Leaving your retirement assets to charity when you die
Many people choose to bequeath a significant amount, if not all, of their estate to charity. This is a popular choice for people who don’t have any living heirs.
However, even people with adult children often believe that they’ve done plenty to help them become productive adults who can comfortably support themselves. Instead, they prefer to focus on leaving a legacy by supporting organizations doing work they believe in. Often, they choose groups they’ve worked with and contributed to throughout their lives.
A significant part of many people’s assets is in retirement instruments like 401(k)s and individual retirement accounts (IRAs). You can choose to donate all or a portion of those assets to nonprofit organizations. It’s essential to do it correctly in order to minimize the taxes that your estate and your heirs have to pay on those assets.

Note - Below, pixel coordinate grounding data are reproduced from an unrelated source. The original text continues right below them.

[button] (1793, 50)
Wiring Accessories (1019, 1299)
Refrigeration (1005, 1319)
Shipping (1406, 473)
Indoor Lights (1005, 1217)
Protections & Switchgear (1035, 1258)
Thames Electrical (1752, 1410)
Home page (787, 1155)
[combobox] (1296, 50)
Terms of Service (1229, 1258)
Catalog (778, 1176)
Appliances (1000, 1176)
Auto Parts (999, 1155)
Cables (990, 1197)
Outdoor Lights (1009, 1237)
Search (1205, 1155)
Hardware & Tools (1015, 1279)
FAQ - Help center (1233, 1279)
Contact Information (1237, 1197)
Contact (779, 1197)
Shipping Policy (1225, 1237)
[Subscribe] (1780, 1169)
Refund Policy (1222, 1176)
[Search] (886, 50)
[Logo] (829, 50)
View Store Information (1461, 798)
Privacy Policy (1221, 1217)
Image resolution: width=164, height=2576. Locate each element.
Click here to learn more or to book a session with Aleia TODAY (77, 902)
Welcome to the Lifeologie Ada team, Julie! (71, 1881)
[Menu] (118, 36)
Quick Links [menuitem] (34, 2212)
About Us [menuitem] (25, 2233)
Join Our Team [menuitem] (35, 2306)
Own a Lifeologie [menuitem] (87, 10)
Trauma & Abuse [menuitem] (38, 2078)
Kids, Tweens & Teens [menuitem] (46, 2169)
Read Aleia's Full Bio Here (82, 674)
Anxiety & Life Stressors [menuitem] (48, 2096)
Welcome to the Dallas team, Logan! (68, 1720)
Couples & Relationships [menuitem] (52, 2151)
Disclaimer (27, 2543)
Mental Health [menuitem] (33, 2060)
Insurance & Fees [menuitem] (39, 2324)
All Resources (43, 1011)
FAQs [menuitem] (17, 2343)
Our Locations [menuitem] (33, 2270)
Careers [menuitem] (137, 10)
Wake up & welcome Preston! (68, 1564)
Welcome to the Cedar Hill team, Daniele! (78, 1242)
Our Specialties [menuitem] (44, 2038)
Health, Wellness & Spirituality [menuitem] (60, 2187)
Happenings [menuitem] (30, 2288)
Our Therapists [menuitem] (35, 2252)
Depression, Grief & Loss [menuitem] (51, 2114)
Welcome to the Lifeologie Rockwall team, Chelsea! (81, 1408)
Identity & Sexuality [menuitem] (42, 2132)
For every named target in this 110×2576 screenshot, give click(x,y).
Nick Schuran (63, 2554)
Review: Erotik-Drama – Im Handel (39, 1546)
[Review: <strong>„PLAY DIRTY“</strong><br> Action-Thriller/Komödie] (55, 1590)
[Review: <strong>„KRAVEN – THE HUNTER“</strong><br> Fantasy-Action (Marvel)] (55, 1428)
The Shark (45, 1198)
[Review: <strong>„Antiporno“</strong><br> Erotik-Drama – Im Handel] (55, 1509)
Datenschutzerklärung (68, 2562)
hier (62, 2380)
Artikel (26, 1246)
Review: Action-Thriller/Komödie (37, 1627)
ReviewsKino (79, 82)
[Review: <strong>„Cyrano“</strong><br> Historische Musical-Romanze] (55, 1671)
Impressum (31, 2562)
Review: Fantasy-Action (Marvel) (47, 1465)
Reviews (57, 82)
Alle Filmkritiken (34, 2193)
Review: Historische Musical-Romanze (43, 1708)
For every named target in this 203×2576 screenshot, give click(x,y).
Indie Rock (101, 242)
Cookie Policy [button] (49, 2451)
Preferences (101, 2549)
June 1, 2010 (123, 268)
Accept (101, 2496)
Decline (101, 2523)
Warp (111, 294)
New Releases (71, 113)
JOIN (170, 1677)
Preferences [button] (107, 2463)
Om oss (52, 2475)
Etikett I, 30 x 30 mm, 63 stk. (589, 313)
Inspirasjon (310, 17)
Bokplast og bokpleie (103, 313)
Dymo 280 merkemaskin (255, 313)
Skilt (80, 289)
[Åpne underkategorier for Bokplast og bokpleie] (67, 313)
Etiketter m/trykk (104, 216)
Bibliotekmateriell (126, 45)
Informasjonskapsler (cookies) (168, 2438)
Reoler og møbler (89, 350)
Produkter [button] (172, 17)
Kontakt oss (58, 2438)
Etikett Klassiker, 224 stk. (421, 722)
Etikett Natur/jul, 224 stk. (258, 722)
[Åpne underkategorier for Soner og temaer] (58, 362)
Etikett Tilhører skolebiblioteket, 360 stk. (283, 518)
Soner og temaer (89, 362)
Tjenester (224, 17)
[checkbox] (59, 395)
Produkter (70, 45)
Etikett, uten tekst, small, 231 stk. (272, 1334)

It’s not enough to simply list the charities as beneficiaries in your estate plan. You also have to designate them as beneficiaries with your retirement plan administrator or your employer, if it’s an employer-sponsored plan. You do that just as you designate individuals as beneficiaries, specifying the percentage of the funds that you want to go to each one.
Estate administrators can generally claim a tax deduction for funds left to a nonprofit. They also don’t have to pay income taxes on the amount of the retirement assets distributed to these entities.
As we noted, it’s essential to handle these important donations correctly. Your Arizona estate planning attorney can help you ensure that you’ve chose recognized charities, that they are properly designated in your documents and that everything is done according to Arizona law.